§ WORK INSTRUCTIONS: What is needed is a verbatim copy of all the records.

** Opening AVAILABLE DATA block **

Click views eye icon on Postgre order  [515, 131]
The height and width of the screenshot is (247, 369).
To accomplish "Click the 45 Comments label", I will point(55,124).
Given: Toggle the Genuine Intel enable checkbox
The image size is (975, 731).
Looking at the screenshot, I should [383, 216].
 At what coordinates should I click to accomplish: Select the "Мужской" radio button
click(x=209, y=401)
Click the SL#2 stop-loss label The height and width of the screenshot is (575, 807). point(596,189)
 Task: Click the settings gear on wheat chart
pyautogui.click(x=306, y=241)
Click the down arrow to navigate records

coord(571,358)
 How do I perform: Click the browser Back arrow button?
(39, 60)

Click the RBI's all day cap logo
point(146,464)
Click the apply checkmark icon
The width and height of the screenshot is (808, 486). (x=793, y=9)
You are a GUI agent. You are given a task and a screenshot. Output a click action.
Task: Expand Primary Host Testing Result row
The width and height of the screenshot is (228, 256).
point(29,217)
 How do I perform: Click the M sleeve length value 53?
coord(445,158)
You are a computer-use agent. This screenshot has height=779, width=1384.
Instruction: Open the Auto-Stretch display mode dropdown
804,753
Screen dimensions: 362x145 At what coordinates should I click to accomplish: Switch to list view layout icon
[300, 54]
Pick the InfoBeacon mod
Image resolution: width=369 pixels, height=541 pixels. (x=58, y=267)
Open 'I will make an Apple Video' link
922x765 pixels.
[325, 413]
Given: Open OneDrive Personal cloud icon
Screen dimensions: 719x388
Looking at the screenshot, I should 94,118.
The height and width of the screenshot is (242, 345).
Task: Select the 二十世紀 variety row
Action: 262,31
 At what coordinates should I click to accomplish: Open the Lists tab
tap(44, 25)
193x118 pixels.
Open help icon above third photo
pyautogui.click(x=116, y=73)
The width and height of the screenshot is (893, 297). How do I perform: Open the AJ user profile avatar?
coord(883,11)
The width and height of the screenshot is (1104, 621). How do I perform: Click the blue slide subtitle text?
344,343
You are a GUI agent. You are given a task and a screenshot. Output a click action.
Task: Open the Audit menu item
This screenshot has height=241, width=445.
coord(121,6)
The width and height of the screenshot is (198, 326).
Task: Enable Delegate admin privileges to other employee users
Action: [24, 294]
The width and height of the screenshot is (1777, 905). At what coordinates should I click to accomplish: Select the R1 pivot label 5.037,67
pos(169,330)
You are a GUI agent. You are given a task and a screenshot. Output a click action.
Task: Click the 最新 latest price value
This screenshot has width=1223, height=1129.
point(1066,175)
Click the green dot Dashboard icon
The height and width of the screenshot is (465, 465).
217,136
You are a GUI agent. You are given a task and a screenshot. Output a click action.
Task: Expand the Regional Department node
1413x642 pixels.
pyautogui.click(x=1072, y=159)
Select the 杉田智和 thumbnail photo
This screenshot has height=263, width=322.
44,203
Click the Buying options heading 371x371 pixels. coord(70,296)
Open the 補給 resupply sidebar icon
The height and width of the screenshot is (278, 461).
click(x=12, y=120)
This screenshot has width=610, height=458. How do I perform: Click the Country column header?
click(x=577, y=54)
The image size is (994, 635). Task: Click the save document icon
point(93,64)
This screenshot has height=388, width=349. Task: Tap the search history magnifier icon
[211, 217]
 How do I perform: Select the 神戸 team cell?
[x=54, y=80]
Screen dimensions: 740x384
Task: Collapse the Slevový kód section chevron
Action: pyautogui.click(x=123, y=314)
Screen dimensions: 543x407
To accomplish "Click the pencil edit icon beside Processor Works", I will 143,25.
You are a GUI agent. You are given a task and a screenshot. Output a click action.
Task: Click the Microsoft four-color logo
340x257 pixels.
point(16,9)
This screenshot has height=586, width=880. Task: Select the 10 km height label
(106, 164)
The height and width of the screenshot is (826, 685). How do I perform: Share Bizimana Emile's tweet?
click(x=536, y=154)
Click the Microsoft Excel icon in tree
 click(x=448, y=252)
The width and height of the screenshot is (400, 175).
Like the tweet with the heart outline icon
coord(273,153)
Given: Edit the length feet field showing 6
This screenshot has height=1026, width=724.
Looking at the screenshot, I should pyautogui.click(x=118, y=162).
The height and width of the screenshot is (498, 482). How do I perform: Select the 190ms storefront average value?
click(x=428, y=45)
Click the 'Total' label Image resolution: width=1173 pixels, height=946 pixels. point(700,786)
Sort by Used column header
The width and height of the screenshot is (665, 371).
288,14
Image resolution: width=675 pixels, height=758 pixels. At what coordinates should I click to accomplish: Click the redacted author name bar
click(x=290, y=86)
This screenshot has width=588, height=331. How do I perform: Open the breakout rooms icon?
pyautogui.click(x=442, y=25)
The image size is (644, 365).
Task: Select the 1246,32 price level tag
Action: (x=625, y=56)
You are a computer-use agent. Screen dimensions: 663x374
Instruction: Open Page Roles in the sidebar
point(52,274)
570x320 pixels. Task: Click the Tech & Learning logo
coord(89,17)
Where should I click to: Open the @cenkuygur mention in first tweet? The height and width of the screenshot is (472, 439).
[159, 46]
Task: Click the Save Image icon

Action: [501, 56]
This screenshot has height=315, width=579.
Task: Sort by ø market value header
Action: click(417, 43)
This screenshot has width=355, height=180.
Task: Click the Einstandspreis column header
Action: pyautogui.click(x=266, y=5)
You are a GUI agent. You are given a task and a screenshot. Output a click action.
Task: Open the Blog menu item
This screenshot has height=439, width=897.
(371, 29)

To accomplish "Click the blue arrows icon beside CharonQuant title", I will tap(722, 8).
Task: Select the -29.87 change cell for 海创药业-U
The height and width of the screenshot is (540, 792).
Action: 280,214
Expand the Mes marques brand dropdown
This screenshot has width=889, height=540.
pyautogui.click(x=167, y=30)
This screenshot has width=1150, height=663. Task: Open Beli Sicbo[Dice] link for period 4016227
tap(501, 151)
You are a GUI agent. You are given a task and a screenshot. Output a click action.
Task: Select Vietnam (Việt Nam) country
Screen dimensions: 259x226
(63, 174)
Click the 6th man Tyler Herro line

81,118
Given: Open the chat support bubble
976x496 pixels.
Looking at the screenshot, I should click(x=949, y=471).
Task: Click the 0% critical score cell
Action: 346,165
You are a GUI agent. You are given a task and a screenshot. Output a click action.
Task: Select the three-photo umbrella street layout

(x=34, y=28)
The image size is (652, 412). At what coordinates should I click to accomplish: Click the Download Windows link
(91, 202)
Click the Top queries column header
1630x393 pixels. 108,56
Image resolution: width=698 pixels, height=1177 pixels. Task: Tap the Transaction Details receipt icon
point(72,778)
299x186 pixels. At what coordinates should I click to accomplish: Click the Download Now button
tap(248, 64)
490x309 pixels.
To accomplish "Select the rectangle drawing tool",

** Closing AVAILABLE DATA block **

§ ANSWER BELOW:
Click views eye icon on Postgre order  [515, 131]
The height and width of the screenshot is (247, 369).
To accomplish "Click the 45 Comments label", I will point(55,124).
Given: Toggle the Genuine Intel enable checkbox
The image size is (975, 731).
Looking at the screenshot, I should [383, 216].
 At what coordinates should I click to accomplish: Select the "Мужской" radio button
click(x=209, y=401)
Click the SL#2 stop-loss label The height and width of the screenshot is (575, 807). point(596,189)
 Task: Click the settings gear on wheat chart
pyautogui.click(x=306, y=241)
Click the down arrow to navigate records

coord(571,358)
 How do I perform: Click the browser Back arrow button?
(39, 60)

Click the RBI's all day cap logo
point(146,464)
Click the apply checkmark icon
The width and height of the screenshot is (808, 486). (x=793, y=9)
You are a GUI agent. You are given a task and a screenshot. Output a click action.
Task: Expand Primary Host Testing Result row
The width and height of the screenshot is (228, 256).
point(29,217)
 How do I perform: Click the M sleeve length value 53?
coord(445,158)
You are a computer-use agent. This screenshot has height=779, width=1384.
Instruction: Open the Auto-Stretch display mode dropdown
804,753
Screen dimensions: 362x145 At what coordinates should I click to accomplish: Switch to list view layout icon
[300, 54]
Pick the InfoBeacon mod
Image resolution: width=369 pixels, height=541 pixels. (x=58, y=267)
Open 'I will make an Apple Video' link
922x765 pixels.
[325, 413]
Given: Open OneDrive Personal cloud icon
Screen dimensions: 719x388
Looking at the screenshot, I should 94,118.
The height and width of the screenshot is (242, 345).
Task: Select the 二十世紀 variety row
Action: 262,31
 At what coordinates should I click to accomplish: Open the Lists tab
tap(44, 25)
193x118 pixels.
Open help icon above third photo
pyautogui.click(x=116, y=73)
The width and height of the screenshot is (893, 297). How do I perform: Open the AJ user profile avatar?
coord(883,11)
The width and height of the screenshot is (1104, 621). How do I perform: Click the blue slide subtitle text?
344,343
You are a GUI agent. You are given a task and a screenshot. Output a click action.
Task: Open the Audit menu item
This screenshot has height=241, width=445.
coord(121,6)
The width and height of the screenshot is (198, 326).
Task: Enable Delegate admin privileges to other employee users
Action: [24, 294]
The width and height of the screenshot is (1777, 905). At what coordinates should I click to accomplish: Select the R1 pivot label 5.037,67
pos(169,330)
You are a GUI agent. You are given a task and a screenshot. Output a click action.
Task: Click the 最新 latest price value
This screenshot has width=1223, height=1129.
point(1066,175)
Click the green dot Dashboard icon
The height and width of the screenshot is (465, 465).
217,136
You are a GUI agent. You are given a task and a screenshot. Output a click action.
Task: Expand the Regional Department node
1413x642 pixels.
pyautogui.click(x=1072, y=159)
Select the 杉田智和 thumbnail photo
This screenshot has height=263, width=322.
44,203
Click the Buying options heading 371x371 pixels. coord(70,296)
Open the 補給 resupply sidebar icon
The height and width of the screenshot is (278, 461).
click(x=12, y=120)
This screenshot has width=610, height=458. How do I perform: Click the Country column header?
click(x=577, y=54)
The image size is (994, 635). Task: Click the save document icon
point(93,64)
This screenshot has height=388, width=349. Task: Tap the search history magnifier icon
[211, 217]
 How do I perform: Select the 神戸 team cell?
[x=54, y=80]
Screen dimensions: 740x384
Task: Collapse the Slevový kód section chevron
Action: pyautogui.click(x=123, y=314)
Screen dimensions: 543x407
To accomplish "Click the pencil edit icon beside Processor Works", I will 143,25.
You are a GUI agent. You are given a task and a screenshot. Output a click action.
Task: Click the Microsoft four-color logo
340x257 pixels.
point(16,9)
This screenshot has height=586, width=880. Task: Select the 10 km height label
(106, 164)
The height and width of the screenshot is (826, 685). How do I perform: Share Bizimana Emile's tweet?
click(x=536, y=154)
Click the Microsoft Excel icon in tree
 click(x=448, y=252)
The width and height of the screenshot is (400, 175).
Like the tweet with the heart outline icon
coord(273,153)
Given: Edit the length feet field showing 6
This screenshot has height=1026, width=724.
Looking at the screenshot, I should pyautogui.click(x=118, y=162).
The height and width of the screenshot is (498, 482). How do I perform: Select the 190ms storefront average value?
click(x=428, y=45)
Click the 'Total' label Image resolution: width=1173 pixels, height=946 pixels. point(700,786)
Sort by Used column header
The width and height of the screenshot is (665, 371).
288,14
Image resolution: width=675 pixels, height=758 pixels. At what coordinates should I click to accomplish: Click the redacted author name bar
click(x=290, y=86)
This screenshot has width=588, height=331. How do I perform: Open the breakout rooms icon?
pyautogui.click(x=442, y=25)
The image size is (644, 365).
Task: Select the 1246,32 price level tag
Action: (x=625, y=56)
You are a computer-use agent. Screen dimensions: 663x374
Instruction: Open Page Roles in the sidebar
point(52,274)
570x320 pixels. Task: Click the Tech & Learning logo
coord(89,17)
Where should I click to: Open the @cenkuygur mention in first tweet? The height and width of the screenshot is (472, 439).
[159, 46]
Task: Click the Save Image icon

Action: [501, 56]
This screenshot has height=315, width=579.
Task: Sort by ø market value header
Action: click(417, 43)
This screenshot has width=355, height=180.
Task: Click the Einstandspreis column header
Action: pyautogui.click(x=266, y=5)
You are a GUI agent. You are given a task and a screenshot. Output a click action.
Task: Open the Blog menu item
This screenshot has height=439, width=897.
(371, 29)

To accomplish "Click the blue arrows icon beside CharonQuant title", I will tap(722, 8).
Task: Select the -29.87 change cell for 海创药业-U
The height and width of the screenshot is (540, 792).
Action: 280,214
Expand the Mes marques brand dropdown
This screenshot has width=889, height=540.
pyautogui.click(x=167, y=30)
This screenshot has width=1150, height=663. Task: Open Beli Sicbo[Dice] link for period 4016227
tap(501, 151)
You are a GUI agent. You are given a task and a screenshot. Output a click action.
Task: Select Vietnam (Việt Nam) country
Screen dimensions: 259x226
(63, 174)
Click the 6th man Tyler Herro line

81,118
Given: Open the chat support bubble
976x496 pixels.
Looking at the screenshot, I should click(x=949, y=471).
Task: Click the 0% critical score cell
Action: 346,165
You are a GUI agent. You are given a task and a screenshot. Output a click action.
Task: Select the three-photo umbrella street layout

(x=34, y=28)
The image size is (652, 412). At what coordinates should I click to accomplish: Click the Download Windows link
(91, 202)
Click the Top queries column header
1630x393 pixels. 108,56
Image resolution: width=698 pixels, height=1177 pixels. Task: Tap the Transaction Details receipt icon
point(72,778)
299x186 pixels. At what coordinates should I click to accomplish: Click the Download Now button
tap(248, 64)
490x309 pixels.
To accomplish "Select the rectangle drawing tool",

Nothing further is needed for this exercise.